*** DATA FOR THIS TASK ***
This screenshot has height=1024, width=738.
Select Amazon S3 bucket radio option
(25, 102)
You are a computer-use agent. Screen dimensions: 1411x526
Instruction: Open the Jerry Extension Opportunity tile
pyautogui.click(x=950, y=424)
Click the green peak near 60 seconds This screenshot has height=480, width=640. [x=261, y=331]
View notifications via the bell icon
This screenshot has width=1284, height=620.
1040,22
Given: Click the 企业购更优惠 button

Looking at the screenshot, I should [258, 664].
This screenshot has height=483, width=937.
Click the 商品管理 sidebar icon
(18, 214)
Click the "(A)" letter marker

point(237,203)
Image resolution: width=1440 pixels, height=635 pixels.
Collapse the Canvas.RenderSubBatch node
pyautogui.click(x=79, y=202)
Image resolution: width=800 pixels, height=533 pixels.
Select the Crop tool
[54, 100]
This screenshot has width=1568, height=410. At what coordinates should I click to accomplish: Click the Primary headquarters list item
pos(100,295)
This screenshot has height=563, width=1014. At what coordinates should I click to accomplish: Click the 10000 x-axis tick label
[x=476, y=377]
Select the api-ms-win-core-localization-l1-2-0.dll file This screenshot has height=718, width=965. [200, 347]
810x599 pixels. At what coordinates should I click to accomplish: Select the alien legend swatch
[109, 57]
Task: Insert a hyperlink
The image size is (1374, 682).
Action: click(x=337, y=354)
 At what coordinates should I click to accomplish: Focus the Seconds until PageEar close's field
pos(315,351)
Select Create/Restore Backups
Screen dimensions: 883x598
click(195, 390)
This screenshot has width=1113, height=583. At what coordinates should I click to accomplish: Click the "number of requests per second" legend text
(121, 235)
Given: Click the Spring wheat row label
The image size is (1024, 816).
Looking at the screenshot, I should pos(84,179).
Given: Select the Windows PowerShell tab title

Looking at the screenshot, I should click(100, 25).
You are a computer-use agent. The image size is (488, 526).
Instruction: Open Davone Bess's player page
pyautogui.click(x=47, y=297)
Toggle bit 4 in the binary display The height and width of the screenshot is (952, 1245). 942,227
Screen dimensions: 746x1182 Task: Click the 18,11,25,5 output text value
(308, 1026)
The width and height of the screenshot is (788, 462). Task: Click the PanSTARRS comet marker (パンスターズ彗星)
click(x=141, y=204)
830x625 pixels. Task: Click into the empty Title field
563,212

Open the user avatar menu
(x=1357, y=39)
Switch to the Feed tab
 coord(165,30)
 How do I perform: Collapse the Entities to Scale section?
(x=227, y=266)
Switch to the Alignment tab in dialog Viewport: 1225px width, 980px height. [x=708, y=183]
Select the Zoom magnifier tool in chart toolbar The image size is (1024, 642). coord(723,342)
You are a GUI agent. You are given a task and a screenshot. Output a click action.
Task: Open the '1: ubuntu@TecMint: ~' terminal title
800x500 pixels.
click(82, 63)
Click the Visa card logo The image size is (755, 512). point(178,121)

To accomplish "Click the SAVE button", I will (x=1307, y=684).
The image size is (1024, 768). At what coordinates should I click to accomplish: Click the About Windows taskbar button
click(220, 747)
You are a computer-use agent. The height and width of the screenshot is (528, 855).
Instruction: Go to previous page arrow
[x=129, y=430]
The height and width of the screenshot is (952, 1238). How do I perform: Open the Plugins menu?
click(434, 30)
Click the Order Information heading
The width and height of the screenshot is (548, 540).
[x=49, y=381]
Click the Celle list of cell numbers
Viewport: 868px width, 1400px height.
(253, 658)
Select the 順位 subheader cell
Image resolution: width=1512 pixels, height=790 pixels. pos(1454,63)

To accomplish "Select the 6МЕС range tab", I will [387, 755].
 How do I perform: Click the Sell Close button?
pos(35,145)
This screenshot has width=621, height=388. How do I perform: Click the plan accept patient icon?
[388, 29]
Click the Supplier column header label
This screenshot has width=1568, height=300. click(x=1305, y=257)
*** End of DATA FOR THIS TASK ***
Copy out each record, keeping every word as it is.

- _TASK RESPONSE_
This screenshot has height=1024, width=738.
Select Amazon S3 bucket radio option
(25, 102)
You are a computer-use agent. Screen dimensions: 1411x526
Instruction: Open the Jerry Extension Opportunity tile
pyautogui.click(x=950, y=424)
Click the green peak near 60 seconds This screenshot has height=480, width=640. [x=261, y=331]
View notifications via the bell icon
This screenshot has width=1284, height=620.
1040,22
Given: Click the 企业购更优惠 button

Looking at the screenshot, I should [258, 664].
This screenshot has height=483, width=937.
Click the 商品管理 sidebar icon
(18, 214)
Click the "(A)" letter marker

point(237,203)
Image resolution: width=1440 pixels, height=635 pixels.
Collapse the Canvas.RenderSubBatch node
pyautogui.click(x=79, y=202)
Image resolution: width=800 pixels, height=533 pixels.
Select the Crop tool
[54, 100]
This screenshot has width=1568, height=410. At what coordinates should I click to accomplish: Click the Primary headquarters list item
pos(100,295)
This screenshot has height=563, width=1014. At what coordinates should I click to accomplish: Click the 10000 x-axis tick label
[x=476, y=377]
Select the api-ms-win-core-localization-l1-2-0.dll file This screenshot has height=718, width=965. [200, 347]
810x599 pixels. At what coordinates should I click to accomplish: Select the alien legend swatch
[109, 57]
Task: Insert a hyperlink
The image size is (1374, 682).
Action: click(x=337, y=354)
 At what coordinates should I click to accomplish: Focus the Seconds until PageEar close's field
pos(315,351)
Select Create/Restore Backups
Screen dimensions: 883x598
click(195, 390)
This screenshot has width=1113, height=583. At what coordinates should I click to accomplish: Click the "number of requests per second" legend text
(121, 235)
Given: Click the Spring wheat row label
The image size is (1024, 816).
Looking at the screenshot, I should pos(84,179).
Given: Select the Windows PowerShell tab title

Looking at the screenshot, I should click(100, 25).
You are a computer-use agent. The image size is (488, 526).
Instruction: Open Davone Bess's player page
pyautogui.click(x=47, y=297)
Toggle bit 4 in the binary display The height and width of the screenshot is (952, 1245). 942,227
Screen dimensions: 746x1182 Task: Click the 18,11,25,5 output text value
(308, 1026)
The width and height of the screenshot is (788, 462). Task: Click the PanSTARRS comet marker (パンスターズ彗星)
click(x=141, y=204)
830x625 pixels. Task: Click into the empty Title field
563,212

Open the user avatar menu
(x=1357, y=39)
Switch to the Feed tab
 coord(165,30)
 How do I perform: Collapse the Entities to Scale section?
(x=227, y=266)
Switch to the Alignment tab in dialog Viewport: 1225px width, 980px height. [x=708, y=183]
Select the Zoom magnifier tool in chart toolbar The image size is (1024, 642). coord(723,342)
You are a GUI agent. You are given a task and a screenshot. Output a click action.
Task: Open the '1: ubuntu@TecMint: ~' terminal title
800x500 pixels.
click(82, 63)
Click the Visa card logo The image size is (755, 512). point(178,121)

To accomplish "Click the SAVE button", I will (x=1307, y=684).
The image size is (1024, 768). At what coordinates should I click to accomplish: Click the About Windows taskbar button
click(220, 747)
You are a computer-use agent. The height and width of the screenshot is (528, 855).
Instruction: Go to previous page arrow
[x=129, y=430]
The height and width of the screenshot is (952, 1238). How do I perform: Open the Plugins menu?
click(434, 30)
Click the Order Information heading
The width and height of the screenshot is (548, 540).
[x=49, y=381]
Click the Celle list of cell numbers
Viewport: 868px width, 1400px height.
(253, 658)
Select the 順位 subheader cell
Image resolution: width=1512 pixels, height=790 pixels. pos(1454,63)

To accomplish "Select the 6МЕС range tab", I will [387, 755].
 How do I perform: Click the Sell Close button?
pos(35,145)
This screenshot has width=621, height=388. How do I perform: Click the plan accept patient icon?
[388, 29]
Click the Supplier column header label
This screenshot has width=1568, height=300. click(x=1305, y=257)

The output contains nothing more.